> [Exercise goal]:
Echo the rows between the line holding "Given: Select the 20810\TCP used port value" and the line holding "click(203, 295)", inclusive, reproducing them character for character.

> [Material provided]:
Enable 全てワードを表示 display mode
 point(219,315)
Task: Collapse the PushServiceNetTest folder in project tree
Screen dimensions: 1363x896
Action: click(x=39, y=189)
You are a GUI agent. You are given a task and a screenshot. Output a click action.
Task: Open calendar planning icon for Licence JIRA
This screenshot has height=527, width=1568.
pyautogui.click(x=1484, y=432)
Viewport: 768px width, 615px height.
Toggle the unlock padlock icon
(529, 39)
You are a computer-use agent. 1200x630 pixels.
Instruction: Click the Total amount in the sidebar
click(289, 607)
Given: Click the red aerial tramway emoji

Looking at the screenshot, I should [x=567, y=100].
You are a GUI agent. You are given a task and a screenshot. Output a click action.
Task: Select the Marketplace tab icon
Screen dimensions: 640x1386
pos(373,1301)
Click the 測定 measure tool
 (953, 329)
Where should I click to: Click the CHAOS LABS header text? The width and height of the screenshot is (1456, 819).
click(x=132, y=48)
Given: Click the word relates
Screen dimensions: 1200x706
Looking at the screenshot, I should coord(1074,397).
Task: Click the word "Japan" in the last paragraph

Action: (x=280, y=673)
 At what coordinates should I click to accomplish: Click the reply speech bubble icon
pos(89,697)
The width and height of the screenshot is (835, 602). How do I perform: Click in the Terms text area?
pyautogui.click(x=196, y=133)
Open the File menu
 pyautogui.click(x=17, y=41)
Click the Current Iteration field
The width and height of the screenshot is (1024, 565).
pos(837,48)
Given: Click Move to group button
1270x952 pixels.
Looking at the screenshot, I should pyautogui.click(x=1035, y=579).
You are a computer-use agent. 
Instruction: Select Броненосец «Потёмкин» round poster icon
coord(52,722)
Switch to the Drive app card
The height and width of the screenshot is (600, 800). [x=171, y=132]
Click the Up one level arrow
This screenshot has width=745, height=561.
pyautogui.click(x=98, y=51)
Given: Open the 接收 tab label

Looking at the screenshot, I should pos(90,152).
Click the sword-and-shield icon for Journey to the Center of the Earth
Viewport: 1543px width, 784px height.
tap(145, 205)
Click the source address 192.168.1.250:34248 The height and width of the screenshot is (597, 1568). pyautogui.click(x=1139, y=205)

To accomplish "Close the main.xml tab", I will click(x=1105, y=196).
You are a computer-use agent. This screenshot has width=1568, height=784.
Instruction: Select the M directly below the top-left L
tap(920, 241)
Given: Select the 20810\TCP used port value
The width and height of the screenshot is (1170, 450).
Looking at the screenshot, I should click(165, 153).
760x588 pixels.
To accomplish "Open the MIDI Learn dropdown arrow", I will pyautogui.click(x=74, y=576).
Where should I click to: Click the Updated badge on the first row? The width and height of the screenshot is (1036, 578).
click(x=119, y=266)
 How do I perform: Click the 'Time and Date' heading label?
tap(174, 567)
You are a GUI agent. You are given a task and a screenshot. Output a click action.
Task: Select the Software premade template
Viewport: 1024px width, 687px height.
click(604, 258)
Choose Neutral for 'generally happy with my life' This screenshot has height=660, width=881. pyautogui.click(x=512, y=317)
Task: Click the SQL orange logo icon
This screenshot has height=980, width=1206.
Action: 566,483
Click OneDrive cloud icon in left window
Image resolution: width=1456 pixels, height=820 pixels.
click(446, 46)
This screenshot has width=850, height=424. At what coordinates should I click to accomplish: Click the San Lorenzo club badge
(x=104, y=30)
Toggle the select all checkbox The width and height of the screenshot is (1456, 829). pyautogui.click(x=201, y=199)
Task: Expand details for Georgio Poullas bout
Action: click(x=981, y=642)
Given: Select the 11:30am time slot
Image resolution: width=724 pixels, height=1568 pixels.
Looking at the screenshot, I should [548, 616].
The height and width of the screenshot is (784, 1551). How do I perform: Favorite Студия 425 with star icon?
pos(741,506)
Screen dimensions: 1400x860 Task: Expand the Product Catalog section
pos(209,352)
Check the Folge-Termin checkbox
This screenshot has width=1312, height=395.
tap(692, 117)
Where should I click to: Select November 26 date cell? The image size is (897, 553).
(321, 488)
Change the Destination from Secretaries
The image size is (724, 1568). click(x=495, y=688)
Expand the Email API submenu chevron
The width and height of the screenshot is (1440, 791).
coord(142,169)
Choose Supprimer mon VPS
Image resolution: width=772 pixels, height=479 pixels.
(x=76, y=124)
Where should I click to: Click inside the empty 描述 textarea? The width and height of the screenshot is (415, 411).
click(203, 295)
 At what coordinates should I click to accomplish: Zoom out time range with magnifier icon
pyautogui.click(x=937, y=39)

> [Problem solution]:
Given: Select the 20810\TCP used port value
The width and height of the screenshot is (1170, 450).
Looking at the screenshot, I should click(165, 153).
760x588 pixels.
To accomplish "Open the MIDI Learn dropdown arrow", I will pyautogui.click(x=74, y=576).
Where should I click to: Click the Updated badge on the first row? The width and height of the screenshot is (1036, 578).
click(x=119, y=266)
 How do I perform: Click the 'Time and Date' heading label?
tap(174, 567)
You are a GUI agent. You are given a task and a screenshot. Output a click action.
Task: Select the Software premade template
Viewport: 1024px width, 687px height.
click(604, 258)
Choose Neutral for 'generally happy with my life' This screenshot has height=660, width=881. pyautogui.click(x=512, y=317)
Task: Click the SQL orange logo icon
This screenshot has height=980, width=1206.
Action: 566,483
Click OneDrive cloud icon in left window
Image resolution: width=1456 pixels, height=820 pixels.
click(446, 46)
This screenshot has width=850, height=424. At what coordinates should I click to accomplish: Click the San Lorenzo club badge
(x=104, y=30)
Toggle the select all checkbox The width and height of the screenshot is (1456, 829). pyautogui.click(x=201, y=199)
Task: Expand details for Georgio Poullas bout
Action: click(x=981, y=642)
Given: Select the 11:30am time slot
Image resolution: width=724 pixels, height=1568 pixels.
Looking at the screenshot, I should [548, 616].
The height and width of the screenshot is (784, 1551). How do I perform: Favorite Студия 425 with star icon?
pos(741,506)
Screen dimensions: 1400x860 Task: Expand the Product Catalog section
pos(209,352)
Check the Folge-Termin checkbox
This screenshot has width=1312, height=395.
tap(692, 117)
Where should I click to: Select November 26 date cell? The image size is (897, 553).
(321, 488)
Change the Destination from Secretaries
The image size is (724, 1568). click(x=495, y=688)
Expand the Email API submenu chevron
The width and height of the screenshot is (1440, 791).
coord(142,169)
Choose Supprimer mon VPS
Image resolution: width=772 pixels, height=479 pixels.
(x=76, y=124)
Where should I click to: Click inside the empty 描述 textarea? The width and height of the screenshot is (415, 411).
click(203, 295)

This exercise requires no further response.